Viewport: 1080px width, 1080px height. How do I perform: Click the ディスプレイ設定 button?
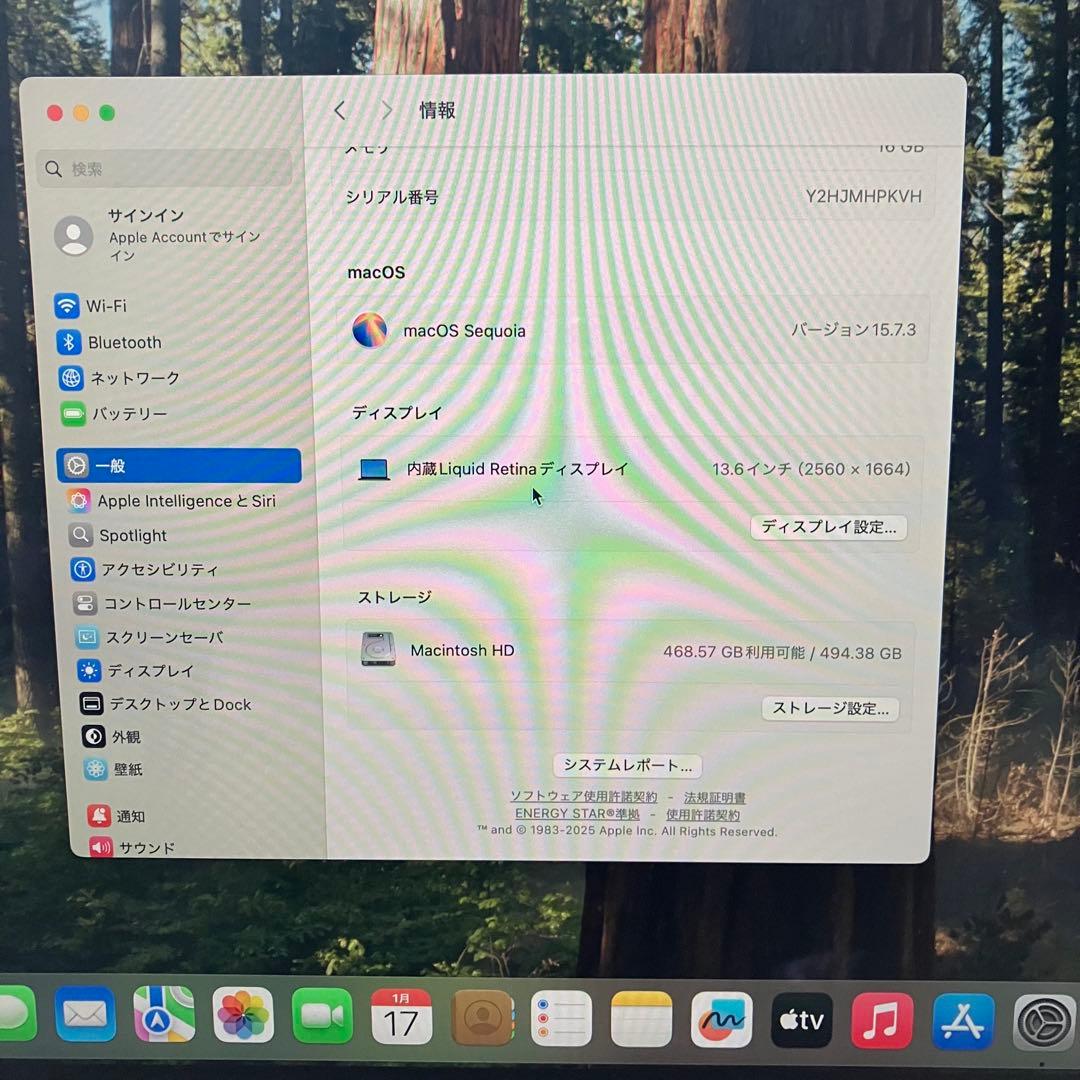828,527
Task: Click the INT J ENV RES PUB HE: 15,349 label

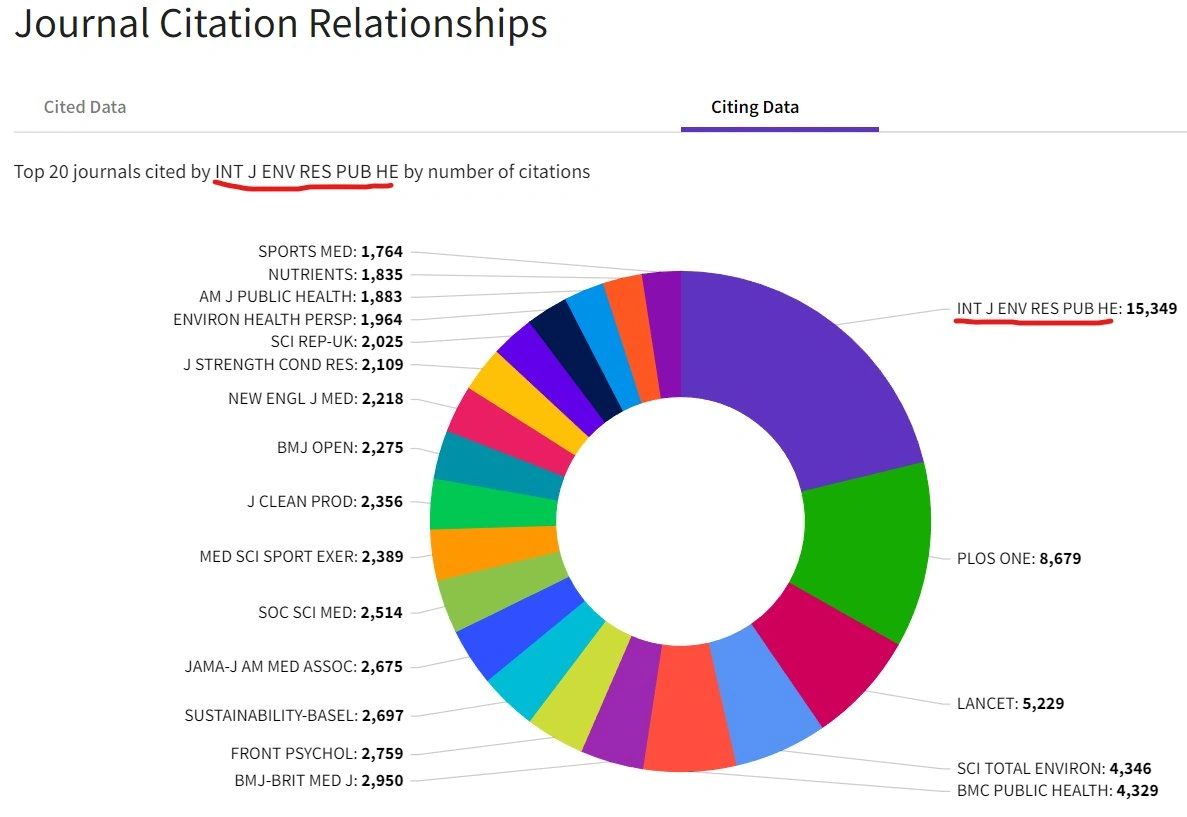Action: (1066, 309)
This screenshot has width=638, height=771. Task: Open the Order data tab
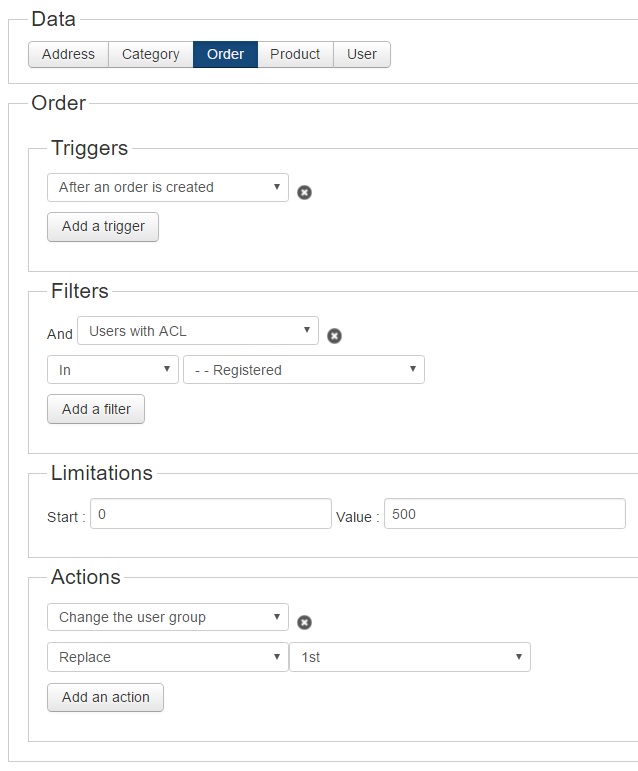pos(225,54)
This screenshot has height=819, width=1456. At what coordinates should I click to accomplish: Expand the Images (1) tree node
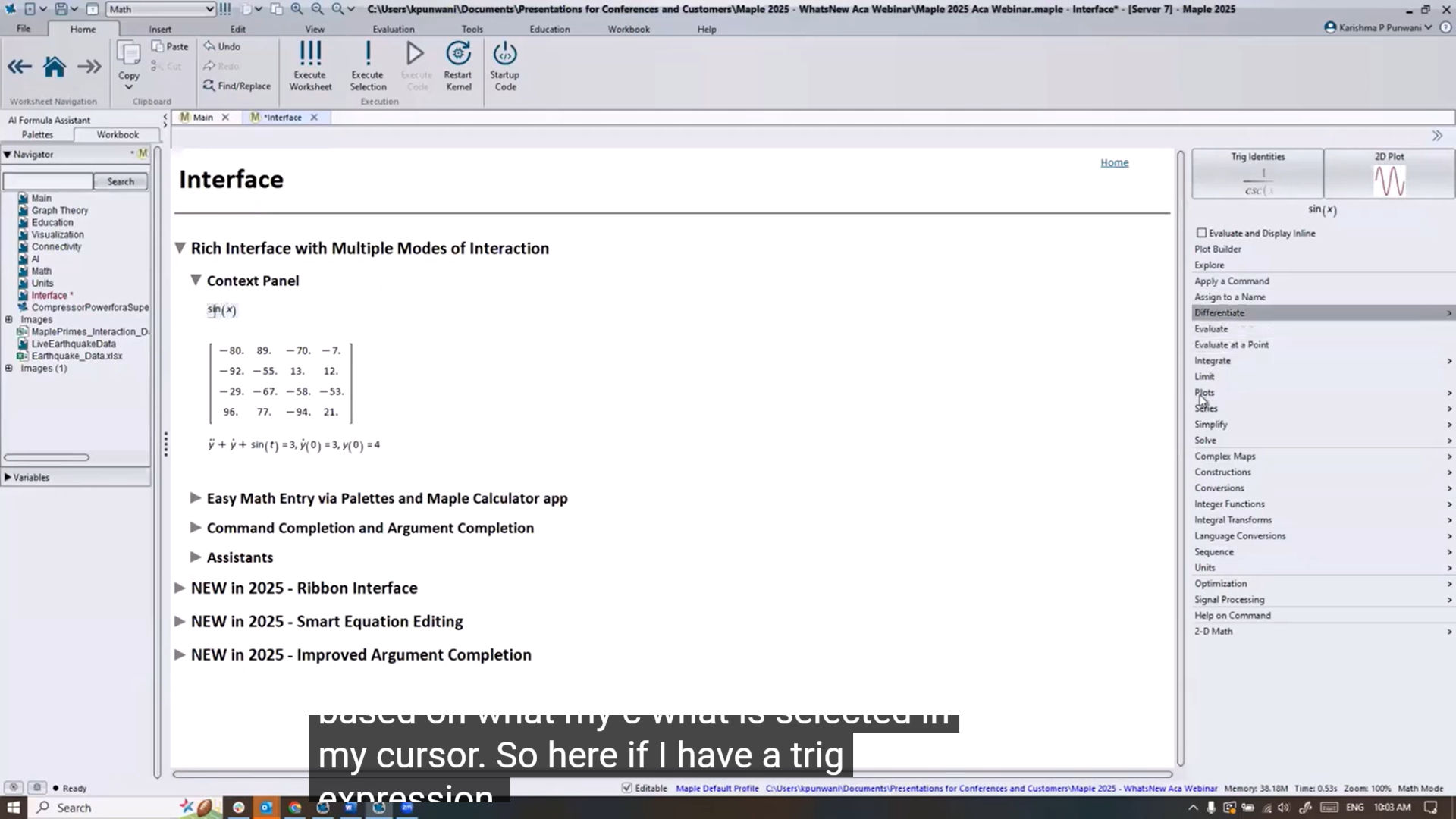9,369
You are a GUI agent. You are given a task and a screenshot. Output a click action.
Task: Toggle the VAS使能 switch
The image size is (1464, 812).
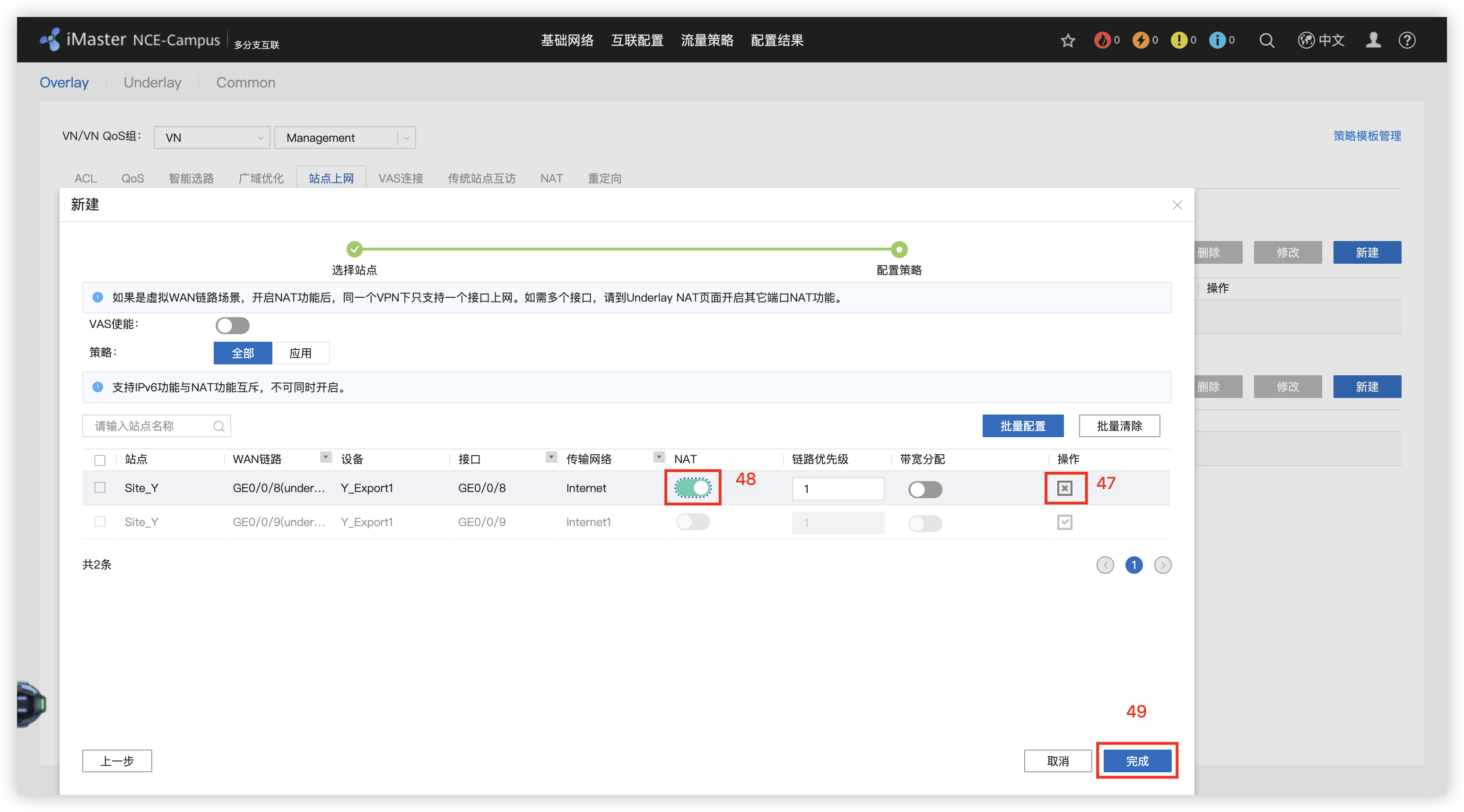tap(233, 326)
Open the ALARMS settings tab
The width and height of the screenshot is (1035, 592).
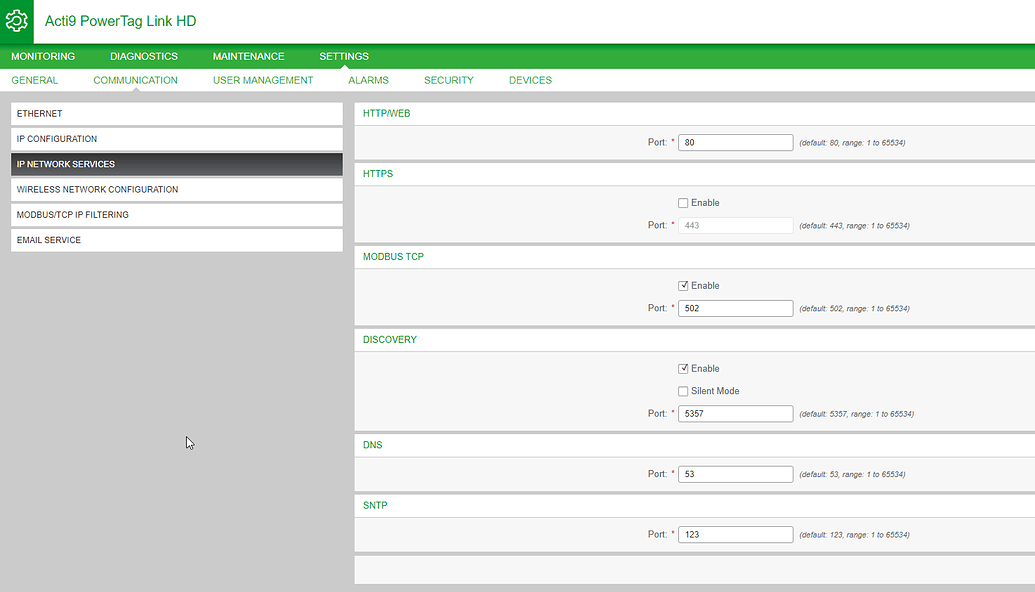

----

• Objective
Rewrite the part of the records that opens with the line containing "You are a GUI" and runs through the end of the records, both ends included, keeping the requests. Multiply every coordinate in the answers by 1.25 and round to whole numbers, halves up, and leave the pictures out.

• Solved problem
You are a GUI agent. You are given a task and a screenshot. Output a click action.
Task: Toggle the VAS使能 switch
The image size is (1464, 812).
tap(291, 408)
Open the ALARMS settings tab
The width and height of the screenshot is (1035, 592).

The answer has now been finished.